近30年来,商会研究引起了海内外学界的广泛关注,出版了卷帙浩繁的档案史料,发表了大量的学术论著,成果十分丰硕。①概而言之,众多学者的研究旨趣主要集中在商会的性质与组织系统、运作机制,以及振兴实业、商事纠纷调解等经济职能方面,多偏重于经济史研究。已出版的档案文献有关社会公共事业特别是慈善公益方面的内容也较少,或许这与当时国内史学界的学术研究动向不无关系。随着新世纪以来社会史研究向纵深发展,以及对档案文献的深度利用,始有学人对商会慈善事业产生一些研究兴趣②,但是,苏州商会作为近代中国颇具影响力的一个商会,其慈善活动却鲜有探究,仅一些著作中略有述及③,亦囿于主旨未充分展开,且限于清末时段。而就笔者所目及,苏州市档案馆所藏苏州商会档案涉及慈善公益方面的卷宗尚未公布的为数不少。由此来说,近代苏州商会与慈善公益这一问题还有展拓的空间,值得进一步审视。基于此,本文拟将苏州商会未刊档案与已出版文献二者综合起来,相互参用,试图对晚清及民国前期苏州商会参与慈善公益事业的情形作一全面、系统的探讨。

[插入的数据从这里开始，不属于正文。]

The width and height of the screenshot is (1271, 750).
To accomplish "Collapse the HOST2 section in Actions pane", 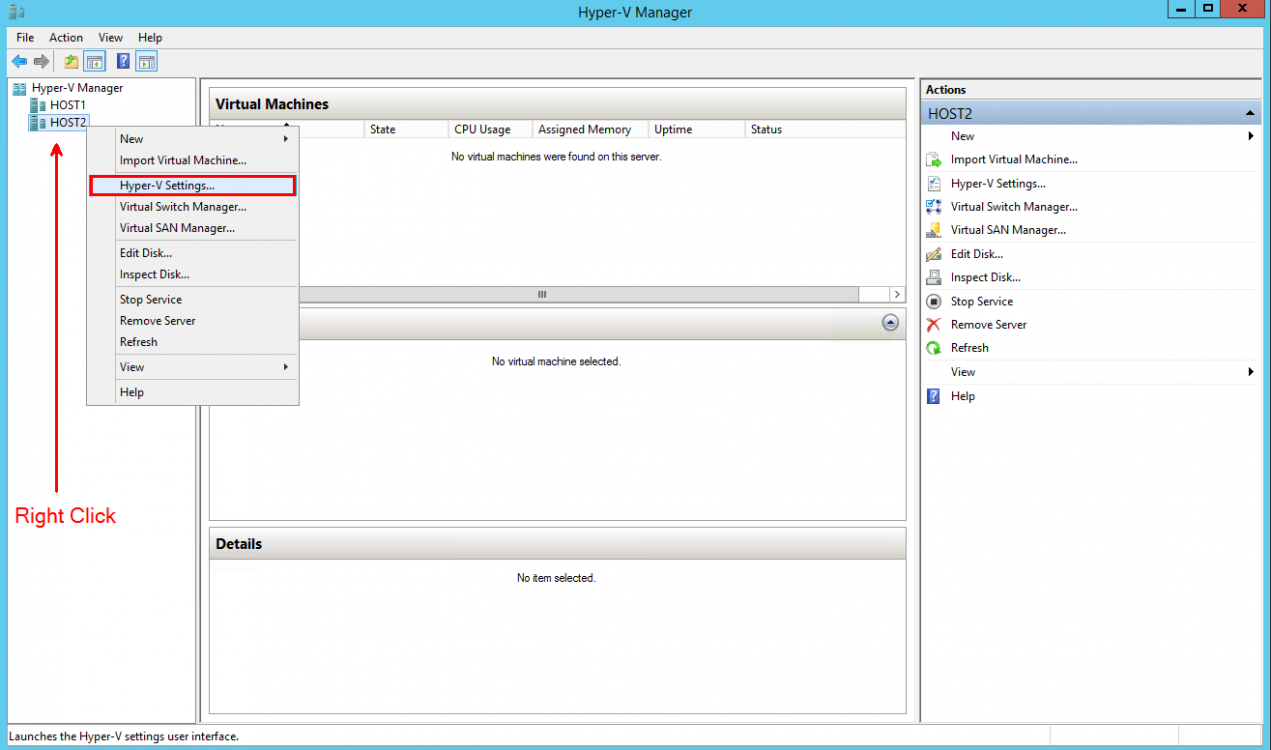I will [x=1249, y=114].
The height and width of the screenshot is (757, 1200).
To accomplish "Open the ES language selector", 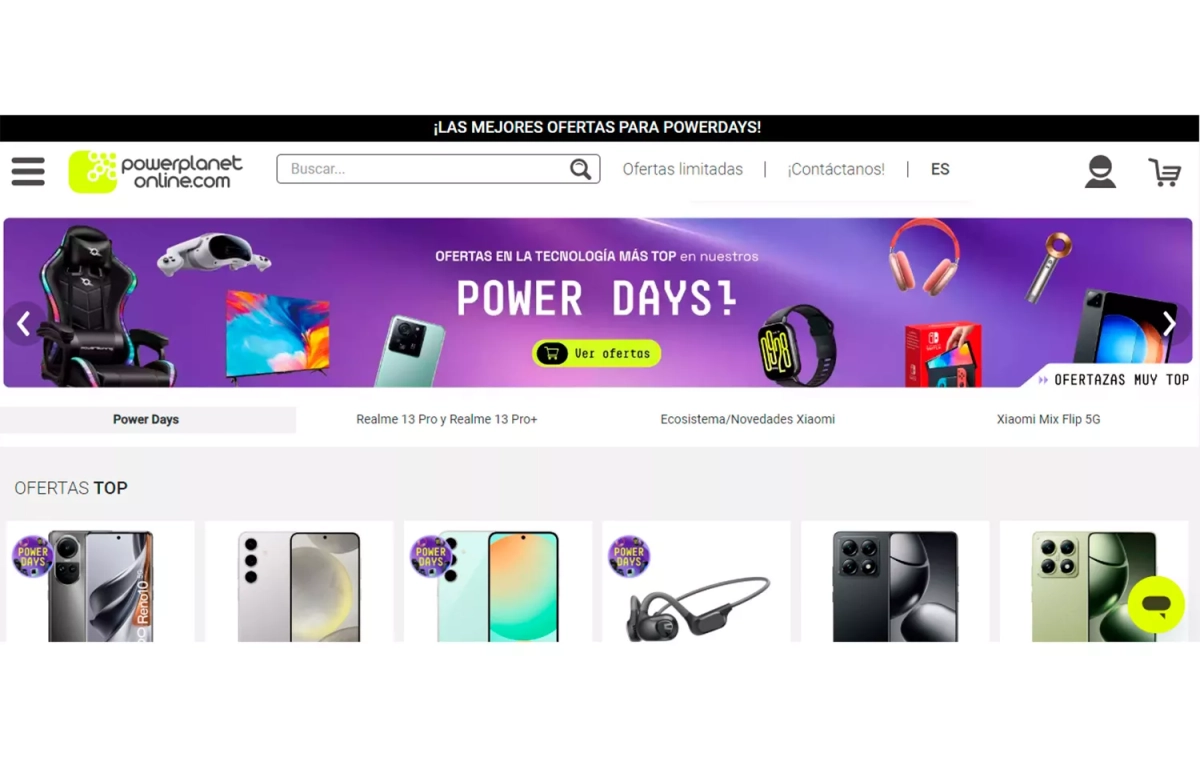I will coord(940,169).
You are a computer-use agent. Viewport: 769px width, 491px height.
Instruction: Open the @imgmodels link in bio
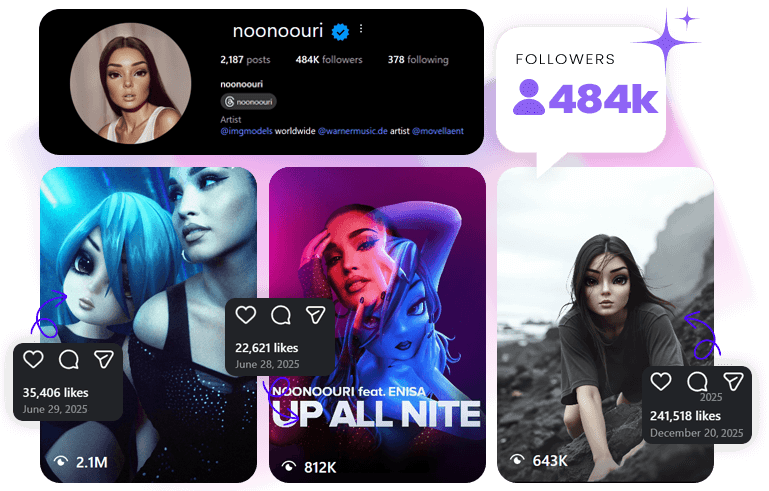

本文所研究的对象,在晚清和民国时期各有不同的称谓。1905年9月,王同愈呈请商部在苏垣设立苏州商务总会,民国初年北洋政府颁行《商会法》后,1916年依法改组为苏州总商会。及至南京国民政府成立并于1929年重颁《商会法》,依中国国民党吴县党部训示,1930年7-9月苏州总商会筹备改组为吴县县商会。为行文方便,除直接征引外,本文通称为苏州商会,研究时段亦由此上起1905年,下至1930年。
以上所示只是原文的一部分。